By 1953 he had flown more than 100 combat sorties against US and South Korean aircraft over the Yalu. He had not, by his own account, ever shot anything down. He had been planning his defection for almost a year. The armistice on 27 July complicated everything — the regular combat sorties stopped, and he no longer had a routine flight schedule that would let him “wander” toward South Korea unnoticed. He decided to take a training sortie south anyway.

Kenneth H. Rowe (No Kum-Sok)
“I knew I would never see my mother again. I had said goodbye to her at breakfast without telling her. If I had failed and survived, the regime would have killed her. If I succeeded, she would be safe — they would assume she knew nothing, because she did not.”
Kenneth H. Rowe (No Kum-Sok) — From his 1996 memoir, A MiG-15 to Freedom

Seventeen minutes south

No took off from Sunan at 0921 local time, climbed to 17,000 feet, and pointed his MiG at the 38th parallel. He pushed the throttle full forward. The aircraft accelerated to roughly 1,000 km/h — Mach 0.85 at altitude. At the parallel he pushed the nose over and accelerated further on the descent. South Korean radar picked him up at the border and reported a single high-speed contact heading south. UN air defence ground controllers vectored two F-86 Sabres of the 4th Fighter-Interceptor Wing to intercept him, but the MiG was already on short final at Kimpo by the time the Sabres reached his altitude.

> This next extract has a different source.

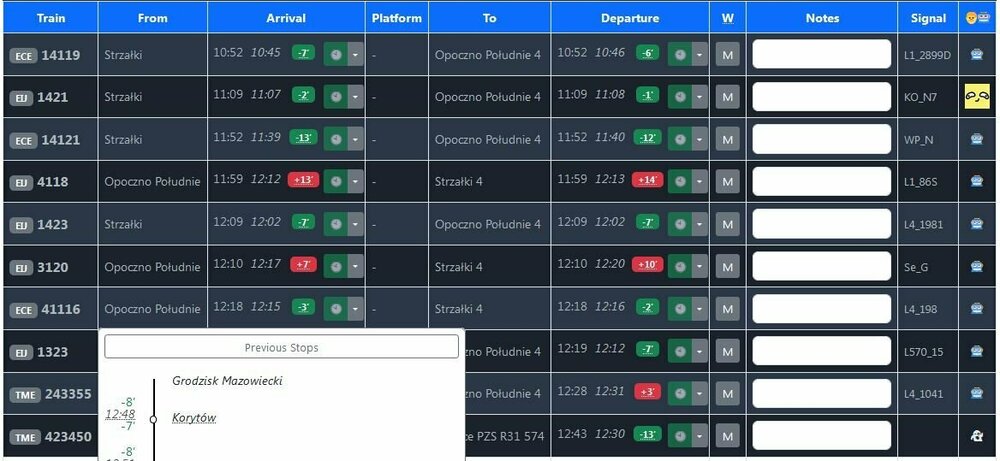Screen dimensions: 1000x461
Task: Click the Departure column header
Action: click(x=630, y=18)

He landed downwind, on a runway full of aircraft. There were no friendly recognition signals exchanged — he had not known any to give. He stopped the aircraft on the runway, climbed out with his hands up, and was taken into custody. The MiG-15bis was inspected, photographed, partially disassembled, loaded onto a C-124 Globemaster, flown to Okinawa, and test-flown there by Major Chuck Yeager and Captain “Tom” Collins of the USAF Test Pilot School. Within a week, the United States knew exactly what the MiG-15 could do.

MiG-15 in North Korea
A MiG-15 on display at the Victorious Fatherland Liberation War Museum in Pyongyang. The type remains a North Korean propaganda staple. Photo: Wikimedia Commons

The bounty he did not know about

When American officers told No about Operation Moolah, he did not believe them. The Korean People’s Army Air Force had blocked every Western broadcast and confiscated every leaflet. He had defected because of conditions inside North Korea, not because of any reward. Nonetheless, the United States paid him the full $100,000 — equivalent to roughly $1.2 million today. He used the money to put himself through Delaware State College, to bring his mother out of North Korea via a circuitous route through Hong Kong, and to start a new life as Kenneth H. Rowe.

He worked as an aeronautical engineer for Lockheed, Boeing, Westinghouse, and DuPont, taught engineering at Embry-Riddle Aeronautical University, and lived in Florida until his death in December 2022 at age 90. The aircraft he flew south is on permanent display at the National Museum of the United States Air Force in Dayton, Ohio. It is one of two complete MiG-15s in the museum collection. The other was donated by Poland.